1

I have a jupyter notebook running python and I want all the graphs that I construct outputted to one pdf file. Does anybody know how to do this?

Kind regards,

wokter
  • 226
  • 3
  • 14
  • If you want the entire notebook (code, texts and results) to be included, you can use `nbconvert`, if you really want only the images, you can use the documents editor like Microsoft Word, just right-click on the image, copy and paste it in Word (at least this works in Google Colab). – Dhana D. Aug 06 '21 at 08:42
  • I want only the graphs, but without copy pasting them all. because it's a monthly process. – wokter Aug 06 '21 at 08:55
  • why not simply call `fig.savefig("filepath/filename.jpg")` after generating the figure? – raphael Aug 06 '21 at 09:08

2 Answers2

1

If you are on windows, you could use excel with openpyxl to do this and then print the excel (manually or via python as a background process) to PDF.

Save your images when you create them using plt.save() if you are using matplotlib.

To insert an image in an excel workbook:

from openpyxl.drawing.image import Image as XLIMG
from openpyxl import Workbook
wb = Workbook()
ws = wb.active
img = XLIMG('example_image.jpg')
# Note that A1 is the cell, you can specify exactly where you want the images.
ws.add_image(img, 'A1')
wb.save('workbook_test')

What I often do is make a sort of excel template with titles and information and then load my data or images in this template, then print to PDF using python and upload to server. Cool thing is that if you need changes in the report, you often do not need to code anything, but just edit the excel template.
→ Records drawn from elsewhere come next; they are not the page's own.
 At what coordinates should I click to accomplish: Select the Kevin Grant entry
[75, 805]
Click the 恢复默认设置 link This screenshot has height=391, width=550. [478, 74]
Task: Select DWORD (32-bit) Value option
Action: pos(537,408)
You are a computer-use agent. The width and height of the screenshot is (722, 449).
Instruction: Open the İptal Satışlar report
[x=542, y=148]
To print an excel workbook in background to PDF:Print chosen worksheets in excel files to pdf in python

Ruben
  • 187
  • 1
  • 7
  • yes, the graphs are made with matplotlib. I want just the graphs. – wokter Aug 06 '21 at 08:54
  • 1
    Updated my answer :) There are other ways without using excel obviously, but I find that excel actually gives me a lot of control by letting me chose the cell. What I often do is make a sort of excel template with titles and information and then load my data or images in this template, then print to PDF using python and upload to server. Cool thing is that if you need changes in the report, you often do not need to code anything, but just edit the excel template. – Ruben Aug 06 '21 at 09:11
  • 1
    very cool way to do this via excel. Thanks!! – wokter Aug 06 '21 at 11:07
1

I could not find some way to directly convert all the plots in pdf but this way I am going to tell is perfectly working and tested. First, you need to import matplotlib.
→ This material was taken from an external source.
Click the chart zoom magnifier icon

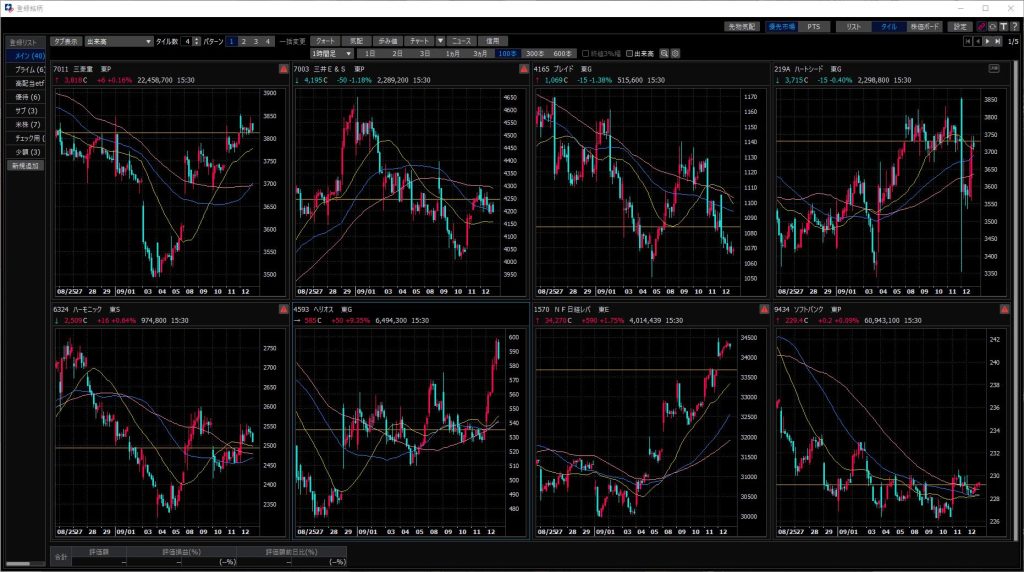(x=664, y=53)
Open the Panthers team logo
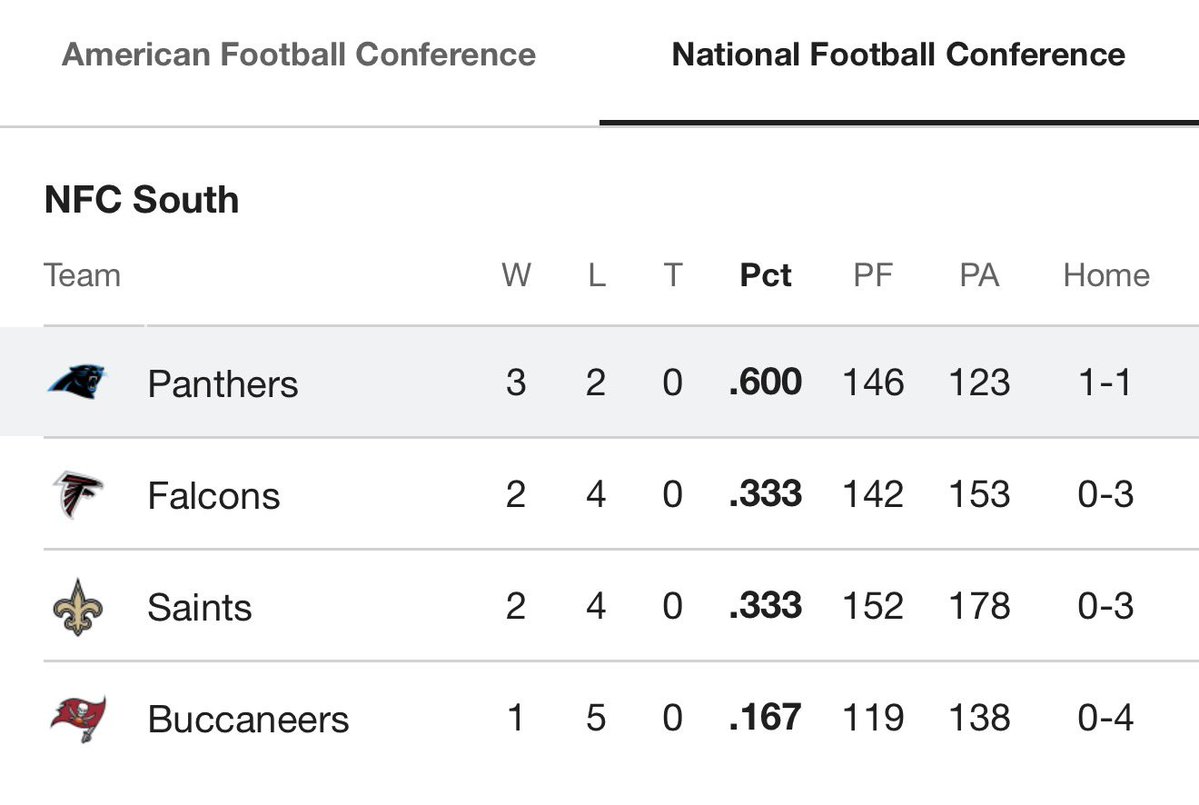The height and width of the screenshot is (805, 1199). (x=77, y=381)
import matplotlib.pyplot as plt

Now write this code in all the blocks of jupyter notebook which are plotting some graphs. Images name should be different for all blocks, you can save as plt1.png , plt2.png etc.

plt.save('imagename.png')

please note imagename should be different for all blocks.

Don't worry you would not be left with plot images. Now run this code in the last of the notebook.

from PIL import Image
import glob
import os
images = glob.glob("*.png")
print(images)
imlist = []
for img in images:
    im = Image.open(img)
    im = im.convert('RGB')
    imlist.append(im)
imlist[0].save('plots.pdf',save_all=True, append_images=imlist[1:])
map(os.remove(img),[img for img in images])

What is basically being here, you are saving images of all plots one by one then this code will convert all those images into pdf, and os.remove will remove all the taken images. Note: you should not have other png files in the same folder otherwise those will be also included in pdf and get removed as well.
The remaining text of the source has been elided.